» Given text
---+---

# stay at home mum



## humpty dumpty (Nov 26, 2008)

WOW !!! Im finding it soooo hard 
who would think staying at home with the kids could be such hardwork !!!
Id go back to my classroom full of 24 six year olds tomorrow if i could.
Im missing friends talking to adults and yes our sex life has takern a dive ...since we addopted emily 3 and katie 6
Emily seems to think our bed is hers lol 
Love the children so much but im so missing making love to my husband with out the fear of her walking in !!

vent over i think


----------



## onlylonelyone (Jan 26, 2009)

I am with you on this one all the way : ) My daughter is 8 and still snuggles between us at night. They are only little for so long though. Enjoy it, soon they won't want you to even hug them  What I have been doing is having her stay in her bed during the week and allowing her one night on the weekend to stay in our bed as a reward. She earns it and hasn't asked during the week anymore. She is also playing in her room more instead of out in the livingroom. Trying to read, watch tv and play vidoe games all at the same time is the same room has been crazy, lol. She is getting more independent and enjoying the structure of it all. She is proud when she wakes up in her own bed and brags about it : )


----------



## humpty dumpty (Nov 26, 2008)

We have our sons who are 13 and 11 so i know how fast they grow up, i know im totally to soft on the girls they have been through so much... but i really miss have quickies in the morning with my hubbie !!
He was 40 yesterday and i had so much planed Emily had other ideas lol !!


----------



## onlylonelyone (Jan 26, 2009)

lol, awwww that is a bummer. My son is 17 and he slept in my bed until he was 9. My daughter, she would sleep with us every single night until I don't know when. Girls are a little different, more sentimental, like to be the baby no matter how old they are, lol. Once my husband hits the bed he is out like a light, but maybe she could fall asleep in your bed and then you move her after she has fallen asleep. I don't know if that would work or not. It is a hard habit to break, even on you when you are used to her being by your side.


----------



## humpty dumpty (Nov 26, 2008)

Shes only been with us weeks, so im hopeing once shes settled we can get back to a good sex life again.
It was so different with our own we just put a lock on the door and to be honest after a while the boys didnt even bother coming in durring the night .... i havent the heart to do that ...I think its going from making love daily to next to nothing so frustrating lol


----------



## onlylonelyone (Jan 26, 2009)

---+---

» What you have to do
Copy the stay-at-home mum thread between "# stay at home" and "such hardwork !!!", inclusive. The rows after this point come from a separate, unrelated source.

» Listed records
---+---

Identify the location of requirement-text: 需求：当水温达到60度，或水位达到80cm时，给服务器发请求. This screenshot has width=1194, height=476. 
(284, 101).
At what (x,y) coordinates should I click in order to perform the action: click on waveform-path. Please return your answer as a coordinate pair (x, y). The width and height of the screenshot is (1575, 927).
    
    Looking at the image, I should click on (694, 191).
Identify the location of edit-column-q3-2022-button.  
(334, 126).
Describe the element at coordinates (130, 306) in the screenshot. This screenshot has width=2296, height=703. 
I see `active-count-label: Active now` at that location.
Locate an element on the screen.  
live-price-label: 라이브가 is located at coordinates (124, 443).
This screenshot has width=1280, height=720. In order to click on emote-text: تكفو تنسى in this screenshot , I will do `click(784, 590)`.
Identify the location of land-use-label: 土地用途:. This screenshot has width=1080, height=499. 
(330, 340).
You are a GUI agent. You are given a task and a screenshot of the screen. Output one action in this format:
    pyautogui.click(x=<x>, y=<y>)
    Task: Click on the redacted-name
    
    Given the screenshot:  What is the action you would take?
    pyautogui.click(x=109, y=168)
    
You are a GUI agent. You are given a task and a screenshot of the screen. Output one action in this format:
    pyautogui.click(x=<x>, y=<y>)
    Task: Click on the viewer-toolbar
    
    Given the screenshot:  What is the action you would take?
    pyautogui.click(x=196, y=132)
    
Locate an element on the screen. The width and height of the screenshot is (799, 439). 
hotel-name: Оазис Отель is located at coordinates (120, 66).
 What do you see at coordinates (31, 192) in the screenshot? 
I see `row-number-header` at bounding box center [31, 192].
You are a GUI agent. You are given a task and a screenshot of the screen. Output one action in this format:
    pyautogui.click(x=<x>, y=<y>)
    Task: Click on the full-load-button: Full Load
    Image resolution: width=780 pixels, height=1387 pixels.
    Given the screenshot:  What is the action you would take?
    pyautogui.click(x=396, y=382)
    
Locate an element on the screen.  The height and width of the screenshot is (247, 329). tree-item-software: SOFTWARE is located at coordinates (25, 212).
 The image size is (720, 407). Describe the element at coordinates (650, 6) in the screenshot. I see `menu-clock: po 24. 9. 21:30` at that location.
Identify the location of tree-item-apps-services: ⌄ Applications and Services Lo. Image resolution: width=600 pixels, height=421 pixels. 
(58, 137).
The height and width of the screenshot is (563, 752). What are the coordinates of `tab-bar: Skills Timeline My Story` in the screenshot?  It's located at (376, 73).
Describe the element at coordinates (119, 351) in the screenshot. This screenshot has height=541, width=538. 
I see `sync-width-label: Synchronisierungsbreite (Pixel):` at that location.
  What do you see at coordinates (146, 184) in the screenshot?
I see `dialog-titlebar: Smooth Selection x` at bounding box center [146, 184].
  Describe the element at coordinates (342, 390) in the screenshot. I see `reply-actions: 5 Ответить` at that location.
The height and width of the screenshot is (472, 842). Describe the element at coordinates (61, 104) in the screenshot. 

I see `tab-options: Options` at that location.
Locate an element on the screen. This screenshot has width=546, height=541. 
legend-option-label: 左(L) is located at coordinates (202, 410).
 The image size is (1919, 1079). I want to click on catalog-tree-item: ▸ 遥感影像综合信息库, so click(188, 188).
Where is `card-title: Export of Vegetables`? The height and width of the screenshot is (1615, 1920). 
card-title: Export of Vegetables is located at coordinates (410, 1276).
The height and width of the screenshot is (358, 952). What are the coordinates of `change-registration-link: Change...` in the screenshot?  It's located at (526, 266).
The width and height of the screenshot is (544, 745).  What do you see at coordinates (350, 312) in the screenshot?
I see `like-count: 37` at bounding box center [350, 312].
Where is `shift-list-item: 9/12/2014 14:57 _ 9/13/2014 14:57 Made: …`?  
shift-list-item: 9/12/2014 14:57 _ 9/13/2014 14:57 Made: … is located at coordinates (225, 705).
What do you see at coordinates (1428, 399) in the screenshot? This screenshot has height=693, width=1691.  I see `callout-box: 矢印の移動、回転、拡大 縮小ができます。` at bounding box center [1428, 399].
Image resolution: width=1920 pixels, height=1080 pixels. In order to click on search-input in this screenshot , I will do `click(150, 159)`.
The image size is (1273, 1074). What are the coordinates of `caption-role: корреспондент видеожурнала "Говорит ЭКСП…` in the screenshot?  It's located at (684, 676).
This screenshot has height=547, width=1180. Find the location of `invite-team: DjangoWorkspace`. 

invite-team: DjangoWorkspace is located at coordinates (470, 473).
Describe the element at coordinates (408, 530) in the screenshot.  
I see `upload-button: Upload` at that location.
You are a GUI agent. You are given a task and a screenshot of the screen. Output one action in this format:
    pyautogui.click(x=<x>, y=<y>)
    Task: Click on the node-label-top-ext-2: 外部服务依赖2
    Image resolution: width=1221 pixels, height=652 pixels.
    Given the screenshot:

---+---

» Exercise solution
# stay at home mum



## humpty dumpty (Nov 26, 2008)

WOW !!! Im finding it soooo hard 
who would think staying at home with the kids could be such hardwork !!!